On 05/05/25 at 12:35 p.m. Staff G stated that staff preferred sterile items to be sterilized in paper-plastic peel pouches, so the sterile items were easily identifiable through the plastic.

On 05/05/25 at 12:40 p.m. Staff F stated they knew that items processed in paper-plastic peel pouches were supposed to be low profile, light weight, and not double-pouched. They further stated the hospital did not have a policy specific on paper-plastic peel pouch guideline requirements when packaging these items for sterilization or a policy stating the manufacturer's IFU guidelines.

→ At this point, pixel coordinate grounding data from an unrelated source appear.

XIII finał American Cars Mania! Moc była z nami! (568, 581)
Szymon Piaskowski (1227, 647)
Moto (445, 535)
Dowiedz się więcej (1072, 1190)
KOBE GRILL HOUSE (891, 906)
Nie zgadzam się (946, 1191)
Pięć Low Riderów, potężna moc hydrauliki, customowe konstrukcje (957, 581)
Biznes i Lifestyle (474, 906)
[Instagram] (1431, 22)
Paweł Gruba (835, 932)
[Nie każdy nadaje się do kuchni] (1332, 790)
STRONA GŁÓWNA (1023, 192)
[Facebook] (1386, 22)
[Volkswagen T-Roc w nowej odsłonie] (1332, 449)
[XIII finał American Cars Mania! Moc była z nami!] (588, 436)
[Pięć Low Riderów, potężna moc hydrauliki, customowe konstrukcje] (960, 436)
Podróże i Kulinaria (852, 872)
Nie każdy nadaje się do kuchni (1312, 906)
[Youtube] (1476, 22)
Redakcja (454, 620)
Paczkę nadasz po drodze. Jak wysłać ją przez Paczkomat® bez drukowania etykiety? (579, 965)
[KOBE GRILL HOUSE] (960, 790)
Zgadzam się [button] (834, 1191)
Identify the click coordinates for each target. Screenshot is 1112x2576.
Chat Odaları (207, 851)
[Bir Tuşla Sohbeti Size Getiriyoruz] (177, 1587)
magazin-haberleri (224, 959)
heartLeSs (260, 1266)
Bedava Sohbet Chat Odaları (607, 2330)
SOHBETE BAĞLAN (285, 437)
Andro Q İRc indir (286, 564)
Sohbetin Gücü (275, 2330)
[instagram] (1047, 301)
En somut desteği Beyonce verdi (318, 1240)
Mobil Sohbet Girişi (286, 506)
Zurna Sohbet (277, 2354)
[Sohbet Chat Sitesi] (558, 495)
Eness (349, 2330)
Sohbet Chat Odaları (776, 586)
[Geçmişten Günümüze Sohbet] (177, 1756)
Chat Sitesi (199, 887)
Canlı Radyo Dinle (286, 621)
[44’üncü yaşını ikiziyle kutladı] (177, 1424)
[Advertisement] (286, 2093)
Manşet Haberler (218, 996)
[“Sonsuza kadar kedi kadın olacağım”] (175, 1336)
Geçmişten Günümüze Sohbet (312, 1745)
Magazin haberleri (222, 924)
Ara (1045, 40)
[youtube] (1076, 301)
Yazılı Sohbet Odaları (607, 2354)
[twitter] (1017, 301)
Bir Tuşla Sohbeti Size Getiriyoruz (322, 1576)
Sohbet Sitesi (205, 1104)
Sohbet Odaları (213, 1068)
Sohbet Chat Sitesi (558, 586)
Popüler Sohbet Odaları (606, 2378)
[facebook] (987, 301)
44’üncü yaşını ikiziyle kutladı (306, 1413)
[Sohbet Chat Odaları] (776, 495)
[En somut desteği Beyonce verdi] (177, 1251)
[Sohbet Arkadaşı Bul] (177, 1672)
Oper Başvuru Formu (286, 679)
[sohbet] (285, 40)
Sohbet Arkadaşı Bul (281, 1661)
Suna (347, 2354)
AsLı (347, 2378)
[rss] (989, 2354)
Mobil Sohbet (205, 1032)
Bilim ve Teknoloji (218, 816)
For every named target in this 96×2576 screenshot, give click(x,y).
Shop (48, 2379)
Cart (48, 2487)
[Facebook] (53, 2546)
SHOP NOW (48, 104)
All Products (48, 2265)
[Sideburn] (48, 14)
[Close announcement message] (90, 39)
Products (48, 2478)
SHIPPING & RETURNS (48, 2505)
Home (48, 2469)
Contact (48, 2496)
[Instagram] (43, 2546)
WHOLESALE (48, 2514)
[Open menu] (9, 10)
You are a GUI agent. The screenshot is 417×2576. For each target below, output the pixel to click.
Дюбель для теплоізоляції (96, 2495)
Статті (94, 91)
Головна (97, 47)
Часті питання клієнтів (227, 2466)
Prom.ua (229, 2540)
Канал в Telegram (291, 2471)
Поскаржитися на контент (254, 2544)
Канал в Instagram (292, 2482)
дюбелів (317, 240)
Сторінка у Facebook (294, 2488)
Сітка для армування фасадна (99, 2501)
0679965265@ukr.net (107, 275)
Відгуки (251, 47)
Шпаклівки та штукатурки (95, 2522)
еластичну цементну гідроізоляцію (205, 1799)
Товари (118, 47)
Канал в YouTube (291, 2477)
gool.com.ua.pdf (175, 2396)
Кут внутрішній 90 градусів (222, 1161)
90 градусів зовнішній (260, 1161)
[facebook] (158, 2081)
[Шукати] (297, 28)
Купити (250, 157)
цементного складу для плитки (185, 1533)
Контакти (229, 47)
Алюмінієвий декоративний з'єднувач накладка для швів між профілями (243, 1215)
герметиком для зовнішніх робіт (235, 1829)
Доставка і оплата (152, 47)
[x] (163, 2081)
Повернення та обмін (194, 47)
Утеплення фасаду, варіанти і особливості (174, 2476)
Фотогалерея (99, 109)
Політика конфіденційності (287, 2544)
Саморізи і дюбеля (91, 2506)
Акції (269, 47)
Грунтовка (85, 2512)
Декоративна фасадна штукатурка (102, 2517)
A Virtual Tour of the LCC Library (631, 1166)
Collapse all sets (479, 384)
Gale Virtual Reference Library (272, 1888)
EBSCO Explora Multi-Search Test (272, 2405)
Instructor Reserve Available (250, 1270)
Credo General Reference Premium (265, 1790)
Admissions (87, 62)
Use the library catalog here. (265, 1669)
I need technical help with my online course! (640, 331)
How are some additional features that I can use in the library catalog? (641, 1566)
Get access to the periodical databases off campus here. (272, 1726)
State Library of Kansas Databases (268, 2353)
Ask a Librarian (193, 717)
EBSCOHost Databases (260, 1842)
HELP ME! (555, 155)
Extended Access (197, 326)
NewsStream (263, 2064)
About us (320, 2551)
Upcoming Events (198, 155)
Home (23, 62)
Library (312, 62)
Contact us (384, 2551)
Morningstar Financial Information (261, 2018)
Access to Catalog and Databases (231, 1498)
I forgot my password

2. failing to ensure 25 of 25 clean surgical attire sets (pants and tops) were covered in the dressing lounges and failing to ensure 30 of 30 sterile surgical supplies (suture boxes), located outside of a designated storage area and stored on an open wire cart in the surgical semi-restricted hallway, were stored in a closed cabinet or a covered cart.

On 05/05/25 at 11:30 a.m. an observation of the clean surgical attire storage area in the dressing rooms (locker rooms) showed the clean surgical attire was being stored uncovered on a clothes rack with no visible covering in place. Another observation revealed the sterile suture boxes, located in the semi- restricted hallway on a wire cart, had no visible covering in place.

A review of the AORN Guidelines for Perioperative Practice 2021 edition: Guideline for Surgical Attire read in part, "Store laundered surgical attire in enclosed (e.g., covered) carts, cabinets, or dispensing machines. Storing clean surgical attire uncovered in a facility locker, or locker room, or in a location with personal items from outside the facility, may contaminate the clean surgical attire."

A review of the AORN Guidelines for Perioperative Practice 2021 edition: Guideline for Sterilization read in part, "Store sterile items in a controlled environment. Limit exposure to dust, direct sunlight, handling, and temperature and humidity variances. Events that compromise the sterility of a sterile item include in part: air movement, humidity, temperature, location of storage, dust, multiple handling that leads to seal breakage, loss of package integrity (e.g., yellowing, holes, tears), moisture penetration (e.g., wet package), exposure to airborne contaminates (e.g., storing on open shelves in hallways). Controlled conditions reduce the risk of contaminating sterile items. Sterile items outside a designated sterile storage room should be stored in closed cabinets or covered carts."

A review of the hospital policy titled "Sterile Supplies," dated 04/2024, read in part, "Sterile stock ... is stored in an environment that maintains the integrity of the sterile stock."

On 05/05/25 at 11:45 a.m. Staff E stated they were not aware that clean surgical attire had to be covered or contained in a closed or covered cabinet in the dressing lounges. Staff E further stated they were not aware of the guideline to cover sterile items when they were removed from a (designated) sterile room and stored in a hallway. They stated their policy on sterile packaging and sterile supplies were more general in nature.